EXCERPTED TEXT →
Fred M. Guirey, FAIA A Talent for Transparency
BY WALT LOCKLEY
The house at 300 East Missouri has a strong personality. It wants things. Sheri, the architect’s daughter, says it wants two things. It wants its story to be told, and it wants a party.
It wants its story told because the master of this house deserves a better memory. Fred Melville Guirey was connected to the history of Arizona, important and influential for decades, in the first rank of Phoenix architects, author of a long list of familiar buildings, and given the rare honor of an AIA Fellowship in 1969. He was trusted with commissions like Gilbert Olson’s Superlite Block Headquarters and the Art & Architecture complex at Arizona State University, marking him as a professional among professionals. And why does this house want a party? Well, Fred knew how to throw a party.
Driven by a sense of beauty
Guirey was born in Oakland California in 1908. His father was a railroad conductor, and his mother was a registered nurse who died in a dentist’s chair around 1920. His father moved to Tucson for his asthma. Fred worked his way through UC Berkeley in stages, returning to Arizona to raise money. On one of these trips, in the summer of 1930, he was on the engineering crew that cut the first road from Jacob’s Lake to the North Rim. He earned his architectural degree from Berkeley in 1933. “I think I wanted to be an architect,” he said, “from the time I was three and a half. Don’t ask me why.” After graduation he went to work for the Arizona Highway Department. He married local girl Catherine Bolen, aka “Tat”, on December 28 1939. And started building the original square core of 300 Missouri in a tamarisk grove with his own two hands.
He started by building a five-and-a-half ton sandstone fireplace himself, all day and into the darkness of the evening, with Tat running their car for the headlights. This was still the Depression and the fireplace wasn’t to signal stylistic allegiance, wasn’t for curb appeal or resale value, it was for heat. Using his new education he designed and built all the built-in furniture.
The result was the first little square contemporary house in Phoenix, and a 400-square-foot Granny house in back for his wife’s parents. Together they looked like a couple of roadside cabins. Guirey spent nine years as a landscape architect for the Highway Department, working his way up from a bushwhacking engineer to director level, an early advocate for native species, and “The Father of our Roadside Rests”.
He was a designer at heart, not a born organizer and not motivated by money. There’s a photo of him circa 1946 working in the yard in a sombrero and shirtless under overalls. Sheri says he was never happier than out in the back yard, laying bricks and cursing a purple streak in the air. Primarily driven by a sense of beauty, he had discipline, Depression-era hustle and grit, a phenomenal memory, and high standards for friends and foes alike. Never a negative word about anybody, although he could slyly deflate a pompous ass. Near-strangers would come around and knock on the door and want him to mix their paint, and he’d take thirty minutes and mix their paint.
Social Roots, Early Houses
You can’t go far with Guirey without talking about his friendships and the energy he invested into this community. The right word for Guirey’s social life is relentless.

SUPPLIED DATA →
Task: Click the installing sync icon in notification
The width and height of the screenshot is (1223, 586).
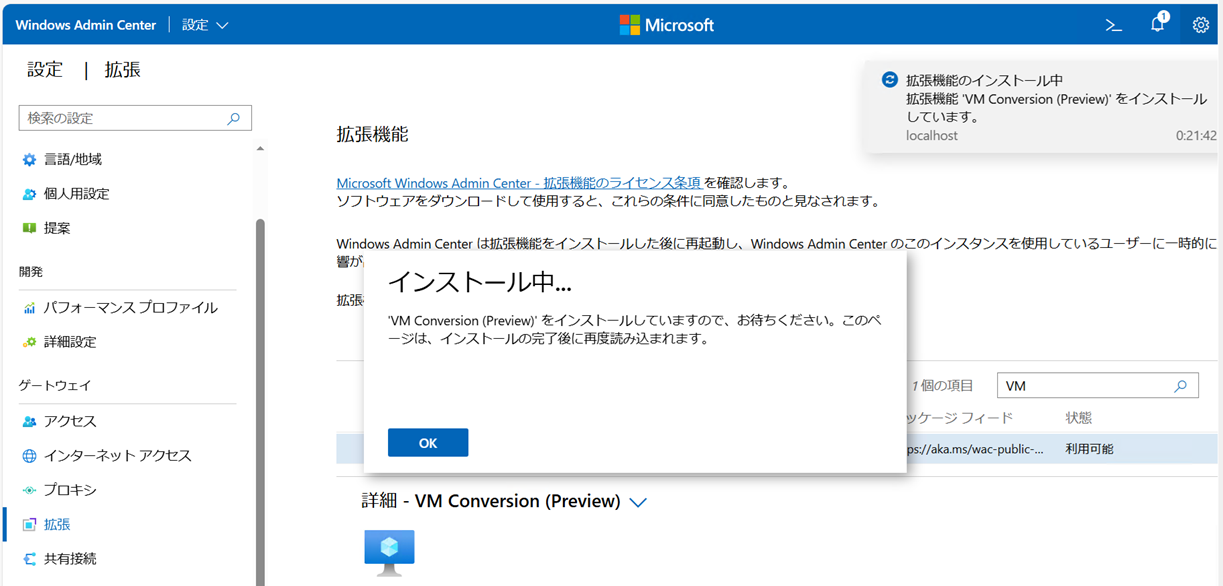Action: 889,80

ASSIGNED TASK 1 →
Answer these questions using the article on architect Fred Guirey.
(a) In what year did Guirey receive an AIA Fellowship?
(b) What material was the fireplace he built at 300 Missouri made of, and how much did it weigh?
(c) How many years did Guirey spend as a landscape architect for the Highway Department?
ASSIGNED TASK 2 → Write the next part of the article on architect Fred Guirey, picking up after its final sentence.

RESPONSE 1 →
(a) 1969
(b) Sandstone; it weighed five and a half tons.
(c) Nine years

RESPONSE 2 →
A few still recognize his name from that wonderful self-mocking civic organization, the Dons. The Dons was a social club of gentlemen from various strata, from bank presidents to plasterers, who dressed up in black Don coats with big black Don hats, and made their wives dress up like Doñas. Led by Guirey, who became president in 1940, they organized elaborate “Travelcade” adventures and searched for the Treasure of the Lost Dutchman. They roped Harry Truman into their shenanigans at one point.
Social connection was obviously smart business for Guirey, but he took a genuine interest in Phoenix, the local history, and community. (Plus he couldn’t say no.) A 32nd-degree Mason, a Shriner, compulsive volunteer, 25 years as the chairman of the Maricopa County Parks Commission (1952-1978), on the board of Goodwill Industries and a dozen other institutions, he was a civic workhorse who made things happen.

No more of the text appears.